- WHAT TO DO:
Within the listing below, please copy exactly the lines between the line holding "Task: Click the Total: 0 badge" and the line holding "This screenshot has width=1671, height=570.", inclusive.

- SOURCE DATA:
------------------------------------

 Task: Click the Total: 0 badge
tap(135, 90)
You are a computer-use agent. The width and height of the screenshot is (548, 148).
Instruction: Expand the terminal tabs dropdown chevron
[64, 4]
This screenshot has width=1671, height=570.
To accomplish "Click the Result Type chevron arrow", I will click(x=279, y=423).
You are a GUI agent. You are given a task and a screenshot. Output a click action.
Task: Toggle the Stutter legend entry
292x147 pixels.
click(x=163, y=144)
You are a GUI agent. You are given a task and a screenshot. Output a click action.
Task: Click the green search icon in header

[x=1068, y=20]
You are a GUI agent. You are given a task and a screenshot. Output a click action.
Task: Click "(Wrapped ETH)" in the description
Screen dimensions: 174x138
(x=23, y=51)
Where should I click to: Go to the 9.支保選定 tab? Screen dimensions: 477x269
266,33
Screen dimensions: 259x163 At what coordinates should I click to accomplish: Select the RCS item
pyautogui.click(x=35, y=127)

------------------------------------

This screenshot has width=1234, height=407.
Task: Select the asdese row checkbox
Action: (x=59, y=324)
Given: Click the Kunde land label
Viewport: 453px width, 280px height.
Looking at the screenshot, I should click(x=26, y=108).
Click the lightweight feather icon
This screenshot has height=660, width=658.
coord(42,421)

------------------------------------

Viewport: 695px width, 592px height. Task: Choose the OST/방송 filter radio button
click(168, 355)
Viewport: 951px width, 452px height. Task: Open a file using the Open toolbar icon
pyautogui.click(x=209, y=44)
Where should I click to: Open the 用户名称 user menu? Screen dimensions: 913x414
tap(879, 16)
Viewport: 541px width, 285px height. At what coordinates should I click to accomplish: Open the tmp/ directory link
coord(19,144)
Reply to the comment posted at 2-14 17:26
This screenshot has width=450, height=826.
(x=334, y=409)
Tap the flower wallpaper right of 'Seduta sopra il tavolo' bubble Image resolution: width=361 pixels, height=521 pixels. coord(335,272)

------------------------------------

- SOLUTION TO THIS PROBLEM:
 Task: Click the Total: 0 badge
tap(135, 90)
You are a computer-use agent. The width and height of the screenshot is (548, 148).
Instruction: Expand the terminal tabs dropdown chevron
[64, 4]
This screenshot has width=1671, height=570.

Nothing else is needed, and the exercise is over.